Drag Me to Hell (2009)

4 Stars (out of 4)

On the Button

By Jeffrey M. Anderson

Of all horror directors, I think Sam Raimi best compares to James Whale. Both filmmakers view the genre with reverence, but also approach it with a kind of cheerful black humor; you'll never see them taking anything too seriously.

In Raimi's new horror film -- his first since his famed Evil Dead films -- there's a scene in which the heroine Christine Brown (Alison Lohman) searches through her shed for things to sell; she's in desperate need of money to pay a medium. From behind a curtain jumps a ghost, which attacks Christine and pins her up against a post.

Christine happens to be holding an ice skate in one hand; her eye follows a length of rope, which travels up through a pulley to the ceiling, then through another pulley and down, where it's tied to a dangling anvil! It's ludicrous, of course, that anyone would have a hanging anvil at the ready, but Raimi presents the device with such confidence and certainty that it works; he's laughing behind the camera, but the scene plays straight.

Drag Me to Hell takes on the old "gypsy curse" idea, but in a very solid screenplay (by Sam and his older brother Ivan Raimi). Christine works at a bank, where she struggles to find a place among the more aggressive men, such as her boss (David Paymer) and the other candidate for the job (Reggie Lee). She's vying for a new assistant manager position, but must show her business savvy to get the job. Hence, when nasty old Mrs. Ganush (Lorna Raver), with her glass eye and craggy fingernails and teeth, applies for a loan, Christine turns her down.

A few creepy confrontations later, and the old bag has put a curse on Christine. Basically a demon will torment her for three days, and then come for her, taking her to burn in hell forever. She consults a fortune teller (Dileep Rao) and eventually a powerful medium (Oscar-nominee Adriana Barraza) who once faced the demon many years earlier. And the most understanding boyfriend in the world, Clay (Justin Long), helps when he can.

Basically, the curse can attack at any time, with any number of weapons at its disposal. Sometimes the ghost of the gypsy woman attacks, and sometimes the horned demon attacks, and sometimes other things happen, like an eyeball popping out of a piece of cake.
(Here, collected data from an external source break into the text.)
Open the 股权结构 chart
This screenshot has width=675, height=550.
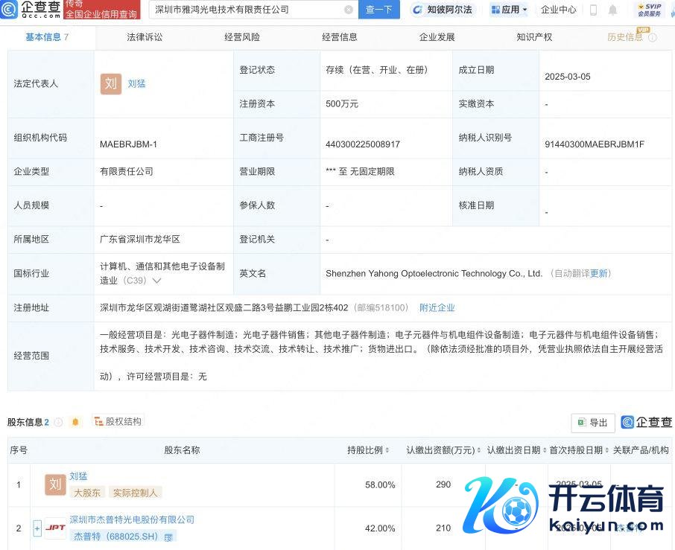click(118, 422)
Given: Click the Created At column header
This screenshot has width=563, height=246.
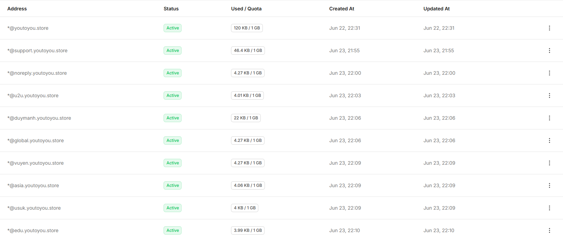Looking at the screenshot, I should point(342,9).
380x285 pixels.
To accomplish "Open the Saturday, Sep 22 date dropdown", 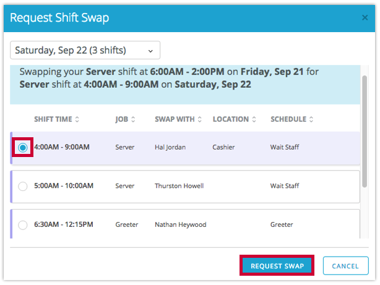I will (x=85, y=50).
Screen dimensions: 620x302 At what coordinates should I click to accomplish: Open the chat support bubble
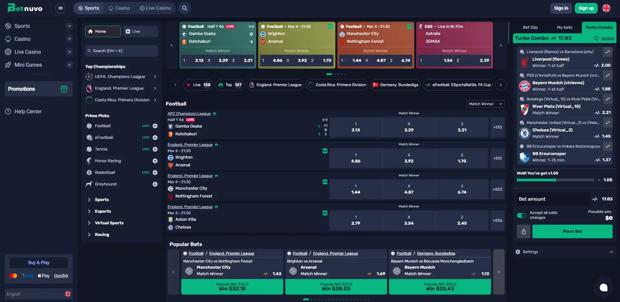(x=604, y=287)
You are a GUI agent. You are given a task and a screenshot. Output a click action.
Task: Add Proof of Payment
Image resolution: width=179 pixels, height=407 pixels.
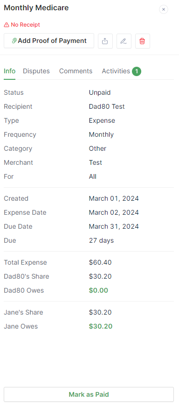49,41
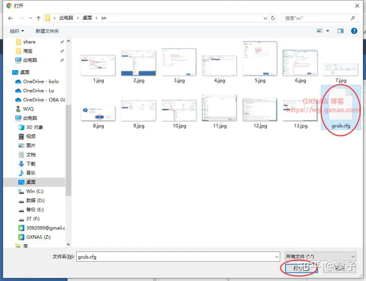Select the grub.cfg file
This screenshot has width=366, height=281.
pyautogui.click(x=341, y=109)

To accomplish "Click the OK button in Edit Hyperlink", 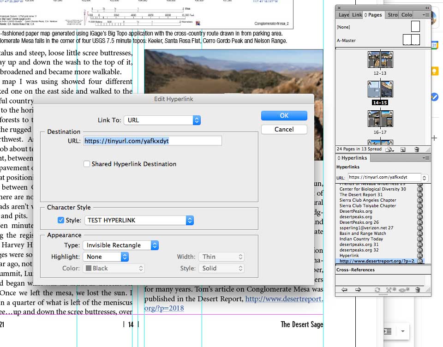I will tap(284, 116).
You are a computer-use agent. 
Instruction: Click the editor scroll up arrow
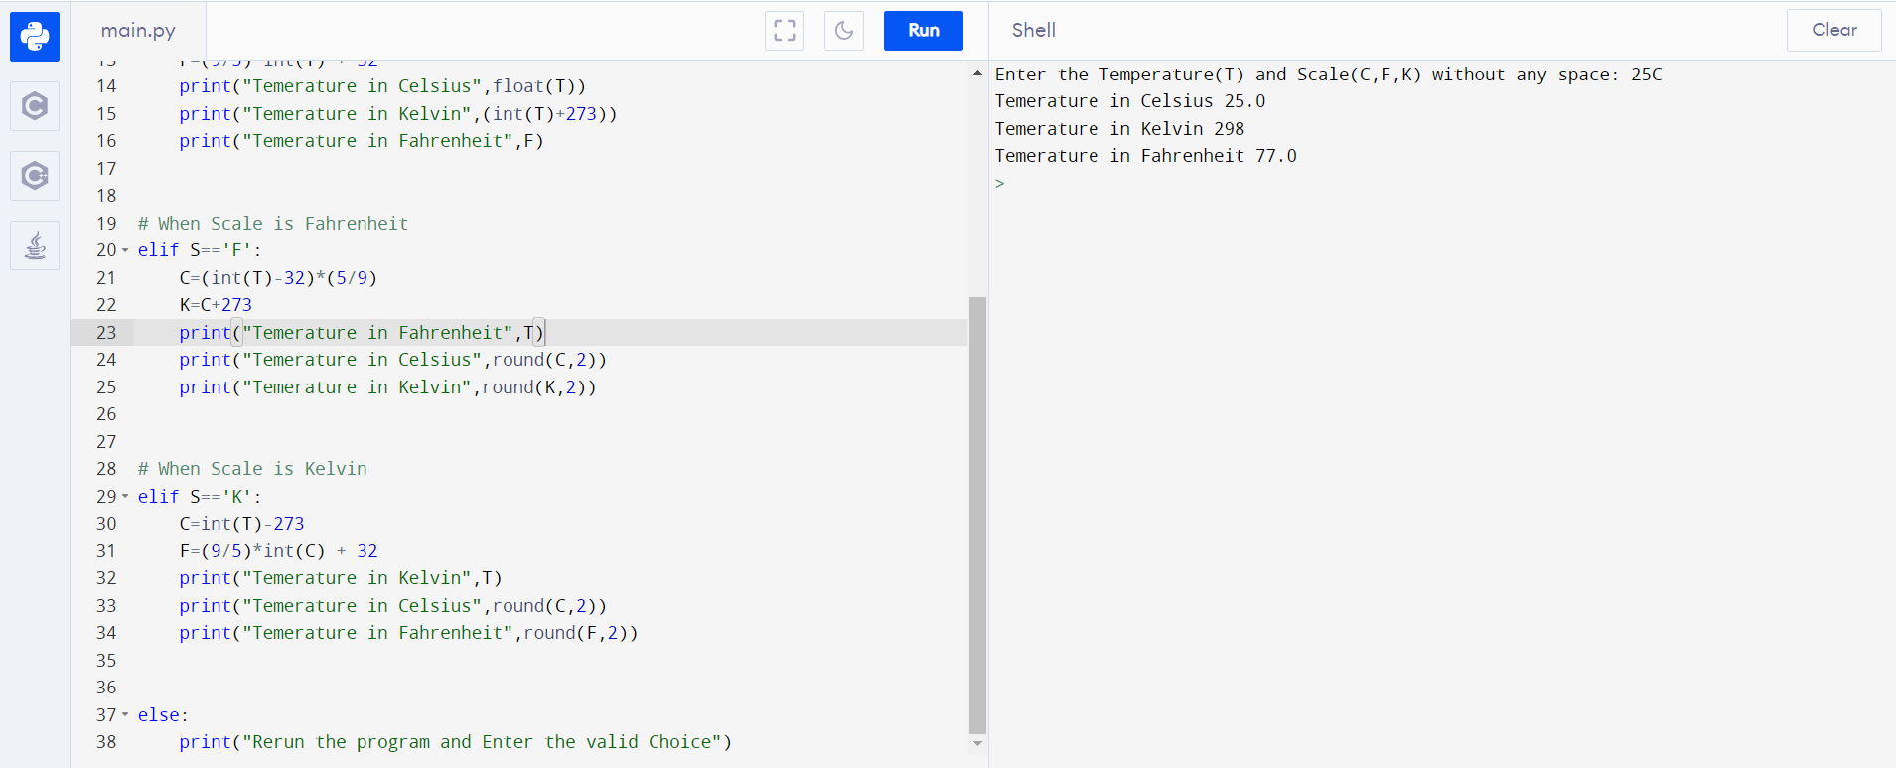pyautogui.click(x=977, y=73)
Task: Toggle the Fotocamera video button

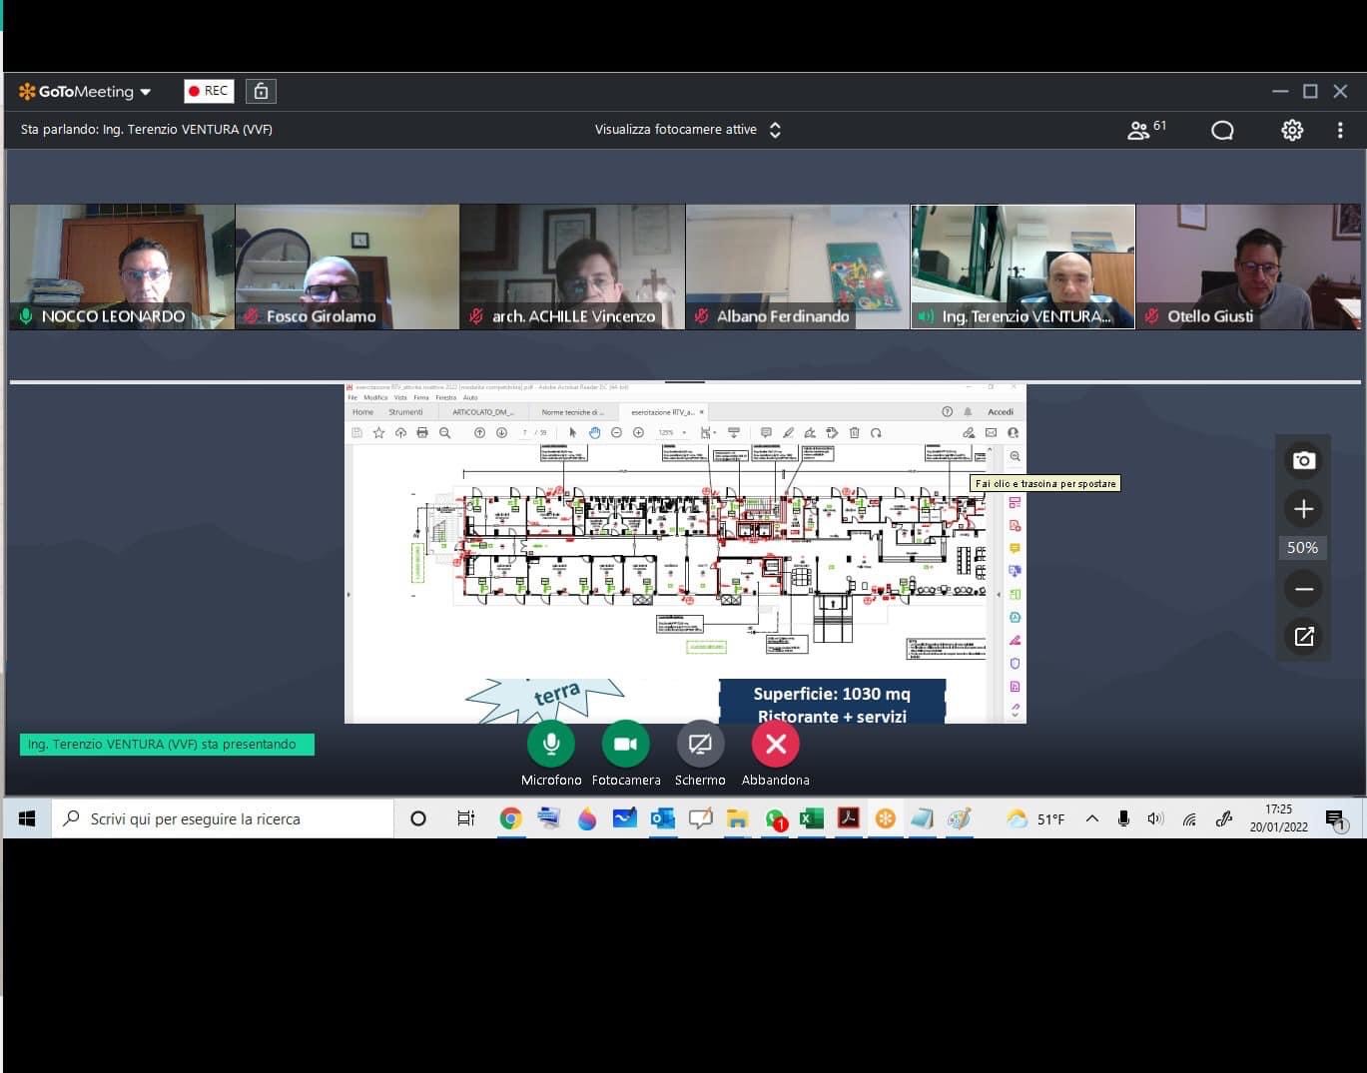Action: (x=626, y=744)
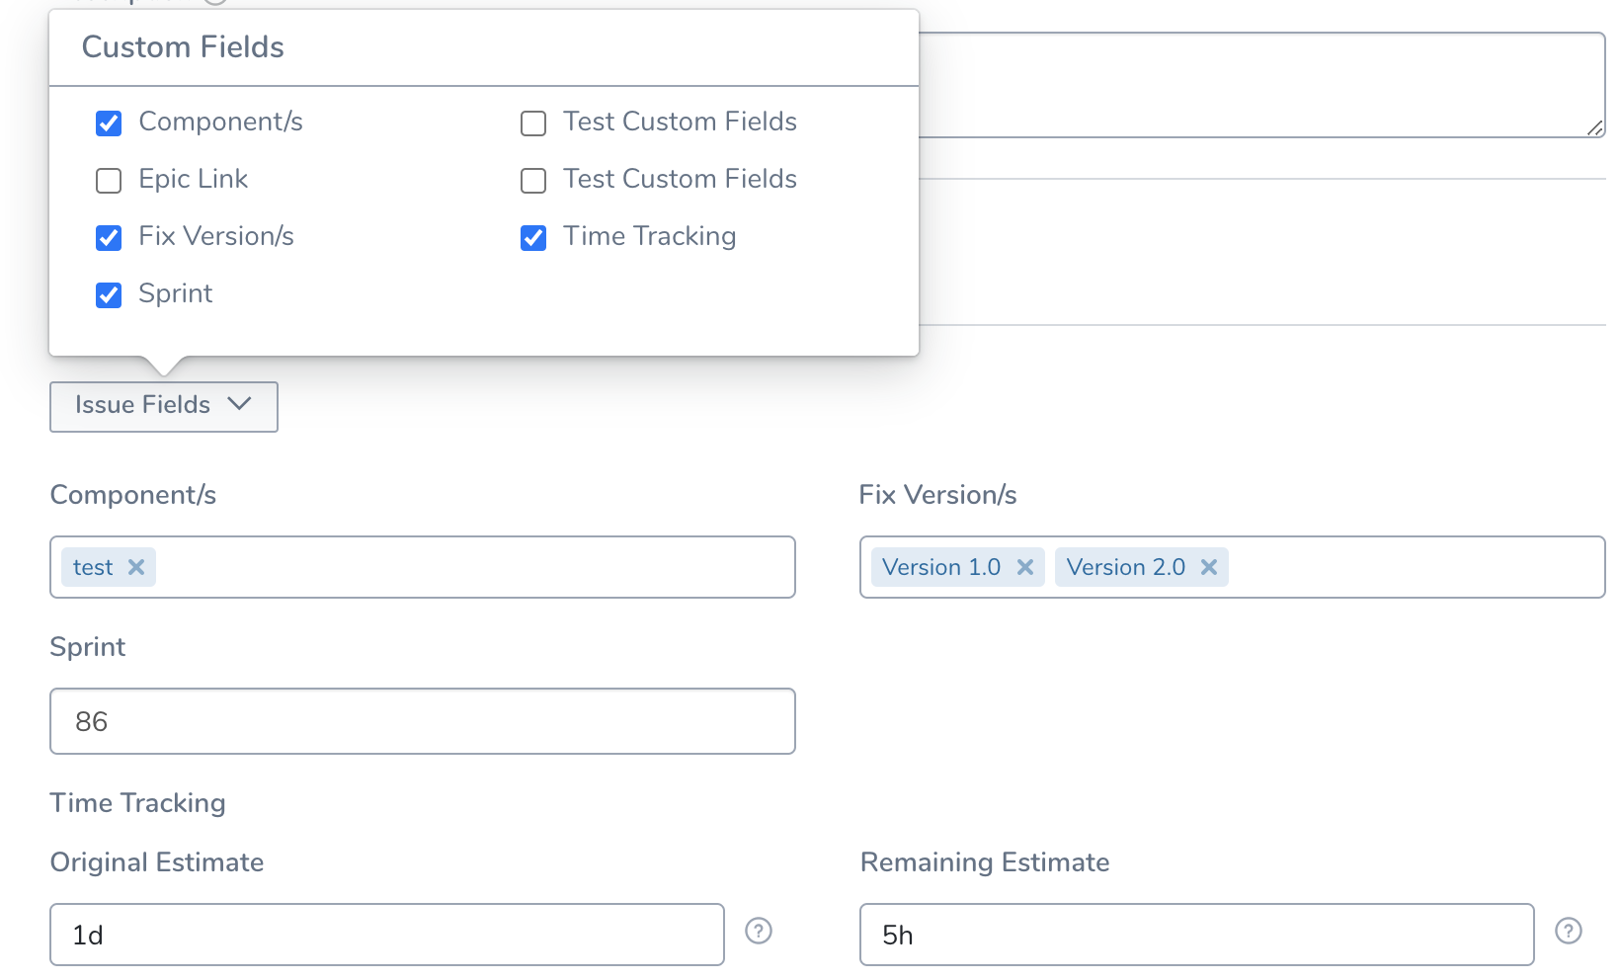Check the second Test Custom Fields box

[533, 181]
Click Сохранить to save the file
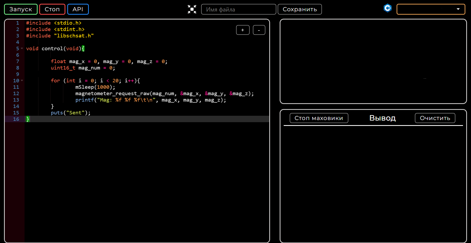 pos(299,9)
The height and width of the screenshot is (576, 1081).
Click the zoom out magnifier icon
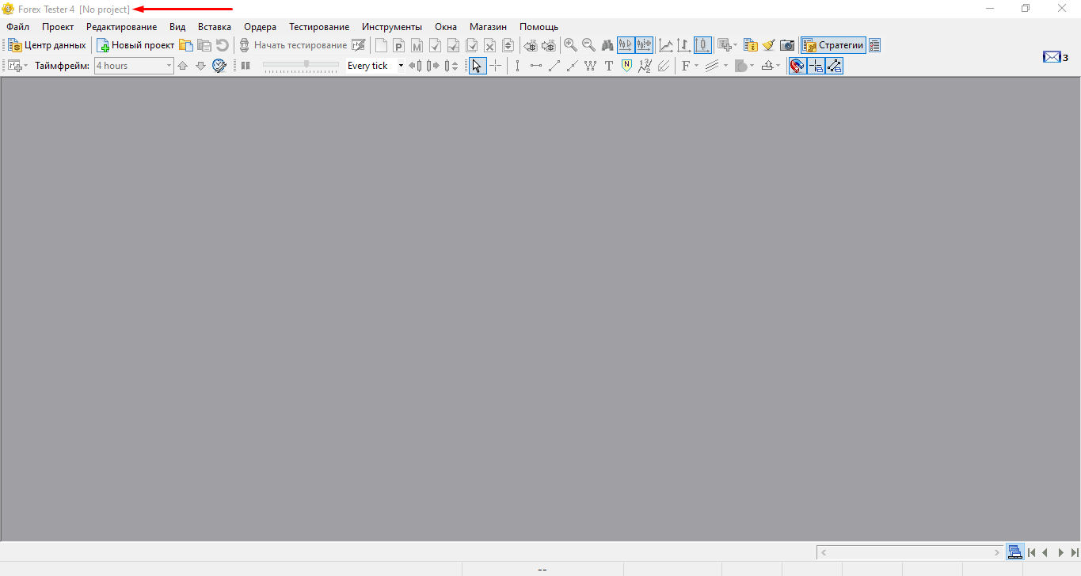pyautogui.click(x=588, y=45)
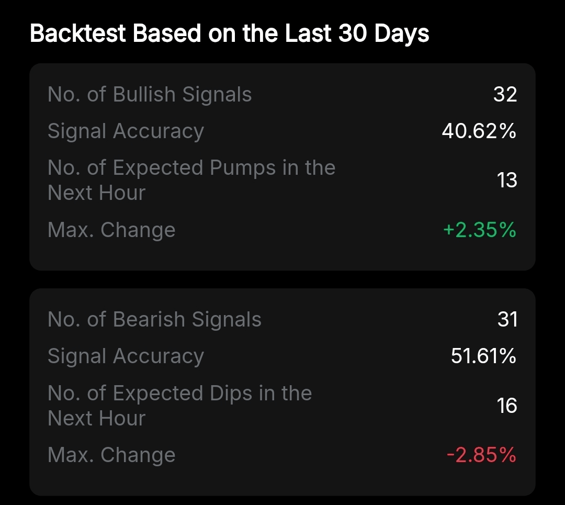Select Max. Change label in the bullish card
The width and height of the screenshot is (565, 505).
pos(111,230)
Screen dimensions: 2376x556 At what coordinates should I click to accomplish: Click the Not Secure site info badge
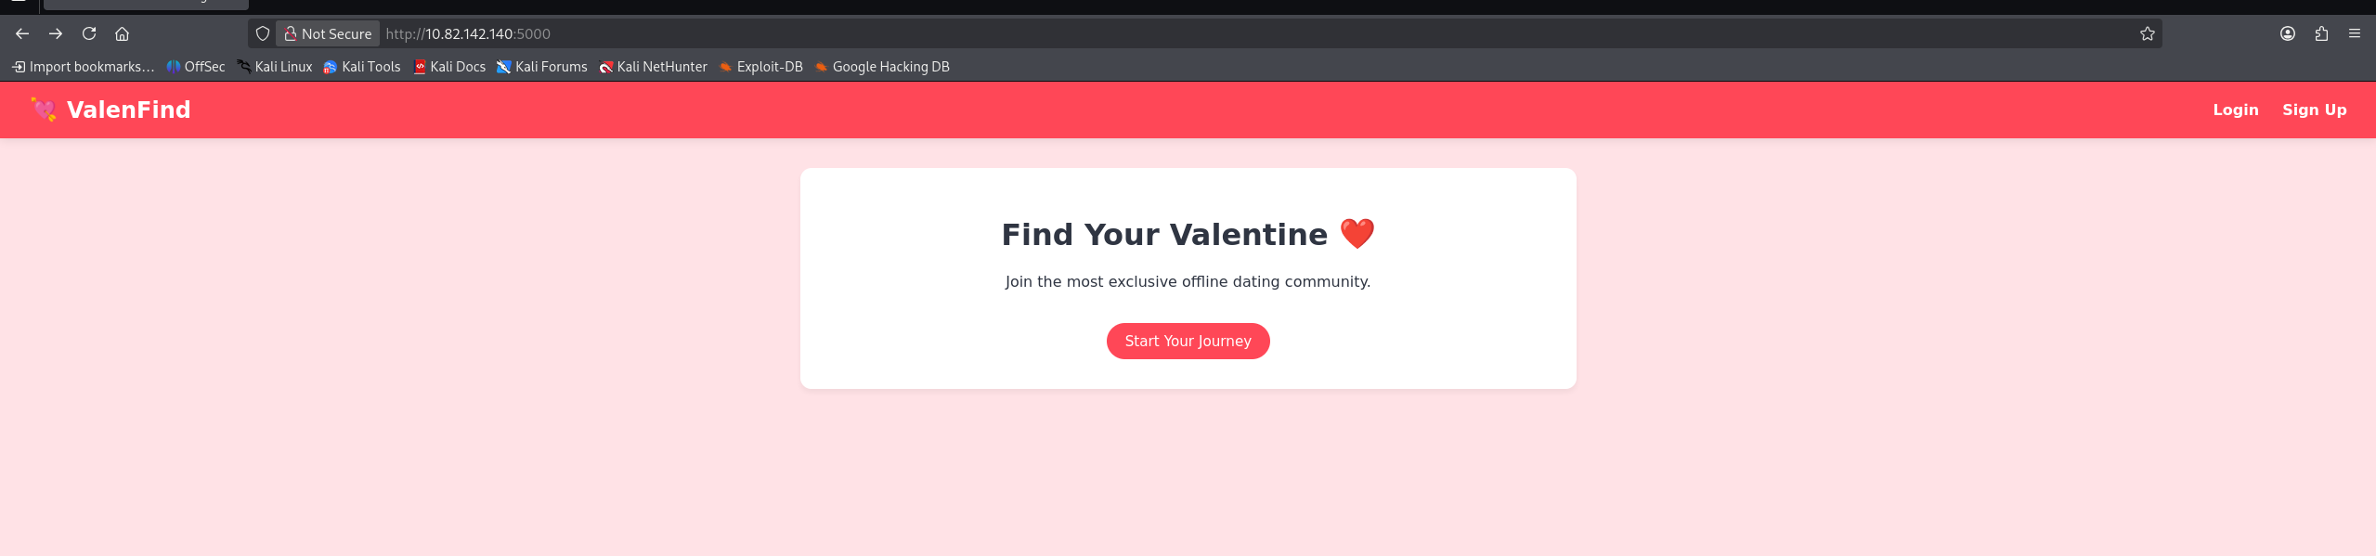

Raimi knows that we know the usual rhythms for these things, and he deliberately plays with them, holding a scary note for an extra long time, or waiting an extra beat before cutting loose. He's also a master of the gleeful gross-out scene, and he one-ups many of the creepy "old lady zombie" gags from Evil Dead II. (I was shocked to find myself squealing out loud at one point.) He goes to the most disturbing of places, establishing that the old lady's mere touch is repellent, and then going further, into Freudian territory and direct contact with eyes, mouths, teeth, and fingernails. But, again, Raimi is careful to make sure the gross-out stuff produces smiles and not vomit.

Overall, Drag Me to Hell has less out-and-out Three Stooges comedy than the Evil Dead films, and of course, there's no Bruce Campbell. (Though Ted Raimi makes a small, almost totally off-screen appearance.)

Raimi seems interested in keeping Christine real, rather than a cartoon character. In its way, the film is as interesting a feminist comment as many of the other classic horror pictures of the 1970s. She starts out unsure, subservient and self-doubting and through her travails eventually builds confidence and even command of her situation. She never quite snaps -- as Campbell does in the Evil Dead films -- but she goes to the brink.

Of course, there's more to this argument, but it requires me giving away the ending, which I'm not willing to do. Speaking of that, it's not hard to figure out the movie's little swicheroo, but Raimi is less concerned with surprising us with the twist than he his in rejoicing at having a twist in the first place. He's just excited to be here, folks. And his excitement is infectious.

Universal's DVD release comes with both the theatrical cut and the unrated director's cut. The latter runs a few seconds shorter, and apparently it comes mainly in the sequence with the cat. In the theatrical cut, the characer pauses to consider her actions, and in the director's cut, she charges right ahead. Aside from that, we get some "production diaries" (about 35 minutes) and some trailers.